How will home rule really help the county's residents?

January 31, 2008

What's with this push for home rule?

Have Washington County citizens been shortchanged for the last 200-plus years?

What local "laws and issues" have been ignored that have so greatly affected our lives?

To listen to the growing drumbeat from those in support, one would think that unless charter is implemented, local citizens will be cast into some dark, burning pit.

I don't know about you, but every time a special-interest group is hawking for support, there's a whole lot more involved than we simple folks can even guess.

Every day, another home rule committee member writes a letter espousing the virtues of home rule, how we need it and if Washington County doesn't embrace it, we are nothing but backward ignoramuses who will never get out of the Dark Ages.

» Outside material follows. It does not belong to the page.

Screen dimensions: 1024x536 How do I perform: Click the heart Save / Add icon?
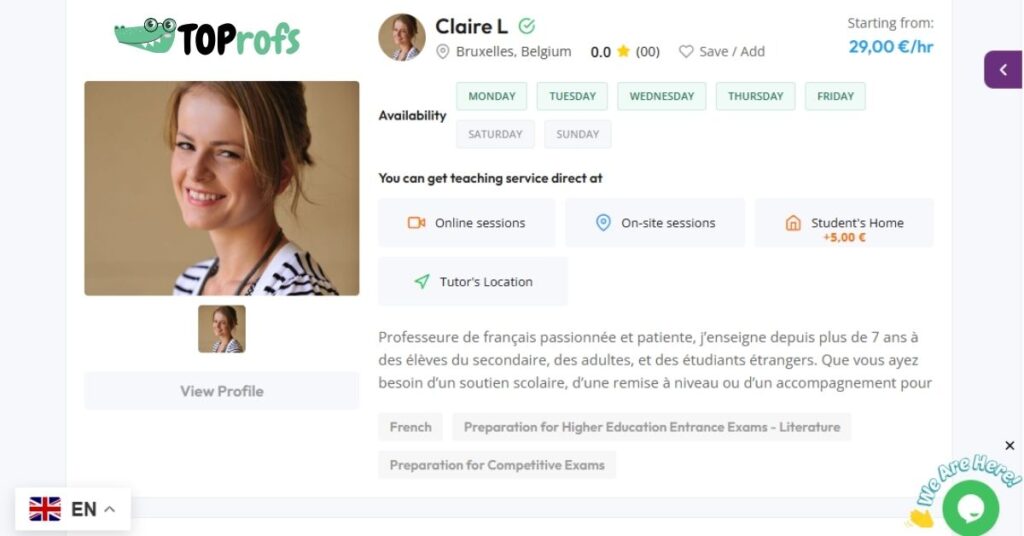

It all sounds a bit like the herd following the leader off a high cliff, oblivious to the impending catastrophe.

Unless memory fails me, it was only just over a year ago that our local elected county commissioners resisted reducing the annual property reassessment to 5 percent until the General Assembly did some necessary arm-twisting. (Maybe the bureaucrats are incensed at that issue.)

Under home rule, would the General Assembly have as much influence, or would our county officials, being more independent, simply thumb their collective noses at the state legislature and continue the wholesale plundering of taxpayers?

Those who have spoken out against home rule have been publicly labeled as unwilling to embrace change and chastised for questioning the questionable benefits.

Well, not one letter, not one endorsement has convinced this voter that home rule offers any benefits to taxpayers.

A careful reading of the charter and an honest appraisal of our bureaucrats' leadership qualities points the other way.

Seems following the herd ain't always the smart thing to do.